# Exercise objective
Your task is to copy each line in the listing that includes the word "agent".

# Dataset records

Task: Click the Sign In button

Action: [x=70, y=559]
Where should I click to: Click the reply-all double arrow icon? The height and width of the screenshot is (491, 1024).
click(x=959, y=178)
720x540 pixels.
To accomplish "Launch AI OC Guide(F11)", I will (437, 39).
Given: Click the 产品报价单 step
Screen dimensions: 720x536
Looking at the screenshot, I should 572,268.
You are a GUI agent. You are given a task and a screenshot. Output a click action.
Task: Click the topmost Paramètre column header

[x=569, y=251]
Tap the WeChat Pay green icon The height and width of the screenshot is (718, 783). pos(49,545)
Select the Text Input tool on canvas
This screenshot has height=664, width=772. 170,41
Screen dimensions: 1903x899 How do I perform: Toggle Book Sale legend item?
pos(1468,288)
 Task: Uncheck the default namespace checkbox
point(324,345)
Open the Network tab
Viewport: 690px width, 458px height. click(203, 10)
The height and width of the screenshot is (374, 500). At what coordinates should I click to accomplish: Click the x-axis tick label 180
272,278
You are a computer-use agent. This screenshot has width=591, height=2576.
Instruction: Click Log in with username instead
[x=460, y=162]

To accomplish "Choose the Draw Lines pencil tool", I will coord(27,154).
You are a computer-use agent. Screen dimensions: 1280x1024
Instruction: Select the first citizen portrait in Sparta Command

# Response area
You are a GUI agent. You are given a task and a screenshot. Output a click action.
You are a computer-use agent. This screenshot has width=591, height=2576.
You are a computer-use agent. Screen dimensions: 1280x1024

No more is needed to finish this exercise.